Meski penjajahan tentara Jepang di Indonesia terbilang singkat hanya 3,5 tahun tetapi menorehkan luka yang dalam akibat kekejaman yang tidak manusiawi. Bahkan menimbulkan pemberontakan di berbagai wilayah Indonesia. Salah satunya perlawanan rakyat Indramayu yang dipicu adanya kewajiban untuk menyetorkan hasil penanaman padi kepada Jepang.
Sebagaimana diketahui, pada tahun 1942 Jepang mendarat di Indonesia dan ingin berkuasa karena mengincar kekayaan sumber-sumber bahan mentah, terutama minyak bumi yang dimanfaatkan untuk perangnya.

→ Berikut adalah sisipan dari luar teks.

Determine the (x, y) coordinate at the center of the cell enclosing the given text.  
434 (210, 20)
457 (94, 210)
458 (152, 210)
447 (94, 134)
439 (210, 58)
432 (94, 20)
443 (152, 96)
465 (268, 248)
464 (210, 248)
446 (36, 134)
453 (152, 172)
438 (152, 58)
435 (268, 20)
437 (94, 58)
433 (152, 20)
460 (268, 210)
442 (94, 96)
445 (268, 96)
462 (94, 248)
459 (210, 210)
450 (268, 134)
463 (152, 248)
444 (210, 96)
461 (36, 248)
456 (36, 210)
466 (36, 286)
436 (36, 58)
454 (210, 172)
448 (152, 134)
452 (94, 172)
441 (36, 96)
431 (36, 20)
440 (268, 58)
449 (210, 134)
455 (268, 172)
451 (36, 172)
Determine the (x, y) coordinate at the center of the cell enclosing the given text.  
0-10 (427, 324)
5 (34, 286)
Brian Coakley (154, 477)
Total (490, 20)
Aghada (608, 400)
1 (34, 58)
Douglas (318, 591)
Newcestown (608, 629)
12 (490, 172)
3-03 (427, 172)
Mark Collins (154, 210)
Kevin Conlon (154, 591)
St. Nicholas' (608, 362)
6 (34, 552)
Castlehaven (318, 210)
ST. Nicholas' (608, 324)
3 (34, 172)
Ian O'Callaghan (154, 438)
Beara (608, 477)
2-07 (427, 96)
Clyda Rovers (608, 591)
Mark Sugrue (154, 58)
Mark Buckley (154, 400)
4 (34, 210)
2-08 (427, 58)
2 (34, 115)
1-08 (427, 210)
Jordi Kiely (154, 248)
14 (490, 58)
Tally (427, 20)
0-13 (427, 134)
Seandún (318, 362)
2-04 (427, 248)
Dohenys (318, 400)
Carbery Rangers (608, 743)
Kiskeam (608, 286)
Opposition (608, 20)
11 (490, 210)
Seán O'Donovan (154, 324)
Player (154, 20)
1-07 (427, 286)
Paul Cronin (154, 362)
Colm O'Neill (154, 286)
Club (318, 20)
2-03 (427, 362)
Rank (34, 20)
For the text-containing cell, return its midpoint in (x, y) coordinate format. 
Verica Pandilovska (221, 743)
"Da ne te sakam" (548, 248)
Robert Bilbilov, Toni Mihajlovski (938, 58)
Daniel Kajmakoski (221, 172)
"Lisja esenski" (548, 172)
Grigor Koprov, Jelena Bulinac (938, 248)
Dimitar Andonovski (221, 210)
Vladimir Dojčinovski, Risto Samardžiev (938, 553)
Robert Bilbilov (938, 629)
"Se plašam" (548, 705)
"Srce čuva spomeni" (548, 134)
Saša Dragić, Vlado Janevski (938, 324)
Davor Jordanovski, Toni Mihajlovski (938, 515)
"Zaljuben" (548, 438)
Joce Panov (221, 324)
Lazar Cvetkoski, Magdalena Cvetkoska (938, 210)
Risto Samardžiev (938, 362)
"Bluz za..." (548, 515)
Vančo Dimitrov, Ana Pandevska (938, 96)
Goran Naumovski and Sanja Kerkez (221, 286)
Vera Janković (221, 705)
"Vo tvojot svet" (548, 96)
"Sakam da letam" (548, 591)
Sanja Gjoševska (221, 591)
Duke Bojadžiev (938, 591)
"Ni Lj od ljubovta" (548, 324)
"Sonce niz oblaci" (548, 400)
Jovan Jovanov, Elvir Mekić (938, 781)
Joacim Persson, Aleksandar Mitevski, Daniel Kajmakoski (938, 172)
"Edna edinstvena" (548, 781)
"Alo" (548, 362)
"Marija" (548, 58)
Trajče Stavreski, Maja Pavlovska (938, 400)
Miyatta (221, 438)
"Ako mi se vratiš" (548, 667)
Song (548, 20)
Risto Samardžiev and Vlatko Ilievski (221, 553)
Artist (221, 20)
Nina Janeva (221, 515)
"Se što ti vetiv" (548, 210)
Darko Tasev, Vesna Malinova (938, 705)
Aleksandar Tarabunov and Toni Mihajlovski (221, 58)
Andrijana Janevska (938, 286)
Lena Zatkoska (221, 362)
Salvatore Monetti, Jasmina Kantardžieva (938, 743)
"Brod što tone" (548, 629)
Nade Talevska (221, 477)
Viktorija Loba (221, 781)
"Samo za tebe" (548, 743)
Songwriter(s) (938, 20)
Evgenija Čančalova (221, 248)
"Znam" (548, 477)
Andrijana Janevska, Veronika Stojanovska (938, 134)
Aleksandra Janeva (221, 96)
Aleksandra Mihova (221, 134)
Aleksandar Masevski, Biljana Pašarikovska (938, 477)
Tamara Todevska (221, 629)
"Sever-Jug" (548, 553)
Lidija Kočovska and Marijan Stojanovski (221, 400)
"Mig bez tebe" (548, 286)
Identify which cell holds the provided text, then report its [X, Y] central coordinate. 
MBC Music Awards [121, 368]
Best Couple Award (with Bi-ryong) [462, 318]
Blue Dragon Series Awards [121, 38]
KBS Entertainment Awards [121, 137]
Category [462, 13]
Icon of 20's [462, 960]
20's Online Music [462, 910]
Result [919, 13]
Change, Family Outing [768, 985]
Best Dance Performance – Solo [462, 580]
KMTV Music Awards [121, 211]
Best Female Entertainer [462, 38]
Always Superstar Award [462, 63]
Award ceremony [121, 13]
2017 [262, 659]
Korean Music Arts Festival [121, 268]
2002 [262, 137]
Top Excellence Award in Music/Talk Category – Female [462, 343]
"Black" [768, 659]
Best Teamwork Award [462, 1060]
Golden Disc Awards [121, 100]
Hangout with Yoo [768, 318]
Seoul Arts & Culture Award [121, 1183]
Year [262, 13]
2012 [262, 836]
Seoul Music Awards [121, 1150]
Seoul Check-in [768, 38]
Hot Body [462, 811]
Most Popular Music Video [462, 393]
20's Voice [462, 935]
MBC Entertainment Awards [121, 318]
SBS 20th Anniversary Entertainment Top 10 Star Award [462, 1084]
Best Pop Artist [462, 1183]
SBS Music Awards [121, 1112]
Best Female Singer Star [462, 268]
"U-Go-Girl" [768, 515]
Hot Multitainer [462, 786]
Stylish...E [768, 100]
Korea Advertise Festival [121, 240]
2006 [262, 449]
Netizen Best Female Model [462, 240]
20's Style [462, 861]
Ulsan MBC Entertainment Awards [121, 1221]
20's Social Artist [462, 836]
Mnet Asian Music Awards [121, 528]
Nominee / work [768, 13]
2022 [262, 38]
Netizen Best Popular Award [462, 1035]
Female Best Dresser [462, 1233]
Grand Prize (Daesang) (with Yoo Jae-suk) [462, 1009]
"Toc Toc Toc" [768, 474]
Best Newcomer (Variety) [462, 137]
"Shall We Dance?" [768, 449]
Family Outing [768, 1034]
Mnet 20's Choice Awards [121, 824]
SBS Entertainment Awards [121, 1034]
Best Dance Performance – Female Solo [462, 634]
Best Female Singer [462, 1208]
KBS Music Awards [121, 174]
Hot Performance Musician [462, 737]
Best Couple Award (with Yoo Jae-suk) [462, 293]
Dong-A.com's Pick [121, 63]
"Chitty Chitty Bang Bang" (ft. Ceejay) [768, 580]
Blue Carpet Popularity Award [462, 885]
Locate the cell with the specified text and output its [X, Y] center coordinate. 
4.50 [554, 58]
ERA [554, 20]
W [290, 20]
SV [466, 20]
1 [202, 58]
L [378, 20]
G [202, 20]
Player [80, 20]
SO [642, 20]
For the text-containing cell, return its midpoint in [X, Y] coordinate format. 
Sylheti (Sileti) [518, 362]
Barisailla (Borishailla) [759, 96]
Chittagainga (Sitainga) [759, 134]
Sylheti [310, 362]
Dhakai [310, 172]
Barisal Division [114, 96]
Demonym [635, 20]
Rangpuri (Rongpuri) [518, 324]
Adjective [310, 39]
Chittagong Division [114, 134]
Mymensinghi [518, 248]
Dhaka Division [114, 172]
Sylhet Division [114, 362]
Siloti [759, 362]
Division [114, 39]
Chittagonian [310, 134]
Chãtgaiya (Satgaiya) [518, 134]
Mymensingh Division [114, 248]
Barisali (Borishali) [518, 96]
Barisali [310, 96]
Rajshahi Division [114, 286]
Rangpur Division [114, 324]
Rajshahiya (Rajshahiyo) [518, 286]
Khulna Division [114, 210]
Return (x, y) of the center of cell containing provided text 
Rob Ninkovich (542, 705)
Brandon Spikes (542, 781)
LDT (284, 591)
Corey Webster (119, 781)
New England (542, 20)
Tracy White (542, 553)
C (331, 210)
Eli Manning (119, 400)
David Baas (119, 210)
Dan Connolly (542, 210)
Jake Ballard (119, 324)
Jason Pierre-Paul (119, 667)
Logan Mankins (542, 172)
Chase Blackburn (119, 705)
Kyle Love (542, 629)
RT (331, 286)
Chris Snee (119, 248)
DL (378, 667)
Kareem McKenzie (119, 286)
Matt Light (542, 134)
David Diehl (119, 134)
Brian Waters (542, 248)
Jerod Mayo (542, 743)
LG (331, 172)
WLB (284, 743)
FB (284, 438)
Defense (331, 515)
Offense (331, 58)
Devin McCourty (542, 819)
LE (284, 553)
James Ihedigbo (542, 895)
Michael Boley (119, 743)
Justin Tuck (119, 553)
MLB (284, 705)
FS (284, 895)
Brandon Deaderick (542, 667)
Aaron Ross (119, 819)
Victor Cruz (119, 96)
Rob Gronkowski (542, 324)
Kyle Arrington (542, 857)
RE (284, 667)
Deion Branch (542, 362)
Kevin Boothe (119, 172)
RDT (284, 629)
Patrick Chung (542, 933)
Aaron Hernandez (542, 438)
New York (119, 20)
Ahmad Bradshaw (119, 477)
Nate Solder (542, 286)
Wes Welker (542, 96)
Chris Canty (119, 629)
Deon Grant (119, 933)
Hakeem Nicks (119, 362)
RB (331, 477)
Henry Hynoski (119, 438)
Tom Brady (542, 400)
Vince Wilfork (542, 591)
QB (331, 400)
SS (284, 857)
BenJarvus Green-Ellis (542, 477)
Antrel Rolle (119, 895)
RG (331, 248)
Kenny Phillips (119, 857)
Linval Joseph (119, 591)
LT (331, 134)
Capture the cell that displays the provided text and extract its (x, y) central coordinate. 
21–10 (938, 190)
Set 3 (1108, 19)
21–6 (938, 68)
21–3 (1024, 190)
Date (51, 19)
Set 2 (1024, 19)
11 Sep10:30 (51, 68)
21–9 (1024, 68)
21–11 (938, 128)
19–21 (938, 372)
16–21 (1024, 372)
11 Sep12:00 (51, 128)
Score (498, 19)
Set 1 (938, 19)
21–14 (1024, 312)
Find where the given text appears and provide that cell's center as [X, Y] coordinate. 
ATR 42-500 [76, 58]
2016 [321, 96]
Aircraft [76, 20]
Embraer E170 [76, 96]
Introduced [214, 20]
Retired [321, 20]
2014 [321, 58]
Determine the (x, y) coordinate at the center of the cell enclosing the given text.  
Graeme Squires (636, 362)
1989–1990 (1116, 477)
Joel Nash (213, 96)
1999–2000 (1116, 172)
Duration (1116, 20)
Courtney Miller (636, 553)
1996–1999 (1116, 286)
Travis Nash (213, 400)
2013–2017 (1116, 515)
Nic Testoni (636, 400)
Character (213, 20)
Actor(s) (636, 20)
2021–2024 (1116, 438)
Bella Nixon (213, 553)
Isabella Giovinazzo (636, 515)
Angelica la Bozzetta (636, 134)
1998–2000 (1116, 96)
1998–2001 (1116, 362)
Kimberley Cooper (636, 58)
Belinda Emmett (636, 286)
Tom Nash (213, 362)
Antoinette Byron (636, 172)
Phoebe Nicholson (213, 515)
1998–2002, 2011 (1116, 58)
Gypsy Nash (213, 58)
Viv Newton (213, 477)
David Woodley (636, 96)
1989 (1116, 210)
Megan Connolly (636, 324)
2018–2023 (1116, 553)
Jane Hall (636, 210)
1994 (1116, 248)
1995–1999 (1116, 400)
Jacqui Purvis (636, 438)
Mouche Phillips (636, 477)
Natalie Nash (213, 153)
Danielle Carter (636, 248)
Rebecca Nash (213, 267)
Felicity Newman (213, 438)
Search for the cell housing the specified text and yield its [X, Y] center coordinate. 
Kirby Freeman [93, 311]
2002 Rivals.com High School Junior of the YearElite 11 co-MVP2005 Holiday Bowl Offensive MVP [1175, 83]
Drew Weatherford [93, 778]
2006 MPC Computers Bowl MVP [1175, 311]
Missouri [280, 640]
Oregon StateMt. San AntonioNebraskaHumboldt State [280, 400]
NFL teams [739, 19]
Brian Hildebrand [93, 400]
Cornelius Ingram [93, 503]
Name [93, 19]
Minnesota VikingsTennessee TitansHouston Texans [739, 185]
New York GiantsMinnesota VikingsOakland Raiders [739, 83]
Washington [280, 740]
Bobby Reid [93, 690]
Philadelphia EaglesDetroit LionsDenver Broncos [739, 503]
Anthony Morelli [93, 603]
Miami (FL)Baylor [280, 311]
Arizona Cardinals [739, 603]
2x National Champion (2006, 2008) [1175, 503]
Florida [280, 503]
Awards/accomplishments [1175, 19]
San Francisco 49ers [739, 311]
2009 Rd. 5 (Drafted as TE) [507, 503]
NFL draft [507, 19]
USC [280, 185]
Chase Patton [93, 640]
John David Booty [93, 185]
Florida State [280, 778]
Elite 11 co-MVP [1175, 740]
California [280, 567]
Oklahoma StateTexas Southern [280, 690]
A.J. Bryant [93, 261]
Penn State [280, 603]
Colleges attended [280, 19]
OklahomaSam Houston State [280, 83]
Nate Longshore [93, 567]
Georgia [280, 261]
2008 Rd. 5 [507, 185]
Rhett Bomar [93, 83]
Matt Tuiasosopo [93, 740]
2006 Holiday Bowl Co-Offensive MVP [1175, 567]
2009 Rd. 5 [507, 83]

Jepang pun berhasil merebut Indonesia dari tangan Belanda pada Maret 1942. Namun, perlakuan yang didapatkan rakyat Indonesia dari Jepang nyatanya lebih kejam, sehingga terjadi pemberontakan di berbagai wilayah di Indonesia.
Sejarah mencatat bahwa pemberontakan rakyat terhadap pemerintahan Jepang terjadi pertama kali di wilayah Aceh. Setelah itu daerah-daerah lain melakukan hal serupa salah satunya adanya perlawanan rakyat Indramayu pada bulan April tahun 1944.
Perlawanan rakyat Indramayu ini terjadi akibat adanya kebijakan pemerintahan Jepang yang merugikan rakyat, yaitu kewajiban menyetorkan sebagian hasil padi yang dipaksakan pada rakyat. Disamping itu, perlawanan juga dipicu adanya kerja paksa Romusha yang menyebabkan rakyat menderita.
Perlawanan rakyat Indramayu diprakarsai oleh para petani juga dipimpin oleh para tokoh ulama yaitu Haji Madriyas yang terjadi di desa Karang Ampel, Sindang, Kabupaten Indramayu. Para petani mempersenjatai diri dengan banyak senjata yaitu bambu runcing, golok, tombak, dan keris.
Baca juga: Cari Tahu Tentang Perlawanan Pang Suma
Pertempuran pun terjadi dan banyak menelan korban baik pihak Jepang maupun rakyat Indramayu. Pada dasarnya pasukan Jepang dengan sengaja berlaku kejam kepada rakyat di dua wilayah yaitu Lohbener dan Sindang, agar rakyat daerah lain tidak ikut memberontak pula setelah mengetahui kekejaman yang terjadi di tiap pemberontakan.
Berakhirnya Perlawanan Rakyat Indramayu
Nyatanya pemberontakan yang terjadi di beberapa desa tersebut menyulut semangat masyarakat Indramayu sampai ke pelosok-pelosok. Setelah itu, tidak lagi terlihat aparat pemerintahan Jepang baik sipil maupun militer datang ke sana (Indramayu).
Pihak Jepang memilih mengirimkan Haji Abdullah Fakih untuk bernegosiasi dengan rakyat Indramayu. Namun, Haji Abdullah ternyata hanya bagian taktik Jepang untuk bisa menangkap para pemimpin Indramayu.
Akibat strategi tersebut banyak pemimpin di Indramayu yang ditangkap dan ditahan di sel tahanan pendopo Indramayu. Jepang melanjutkan siasat dengan menyebarkan pamflet yang berisi agar rakyat Indramayu untuk menyerahkan diri ke pendopo dan tidak perlu khawatir karena semua akan di jaga dan di lindungi.
Rakyat yang tidak curiga pun mulai berdatangan ke pendopo. Maka perlawanan rakyat Indramayu terhadap Jepang berakhir karena banyaknya para Kiai dan ulama desa yang berhasil di tangkap.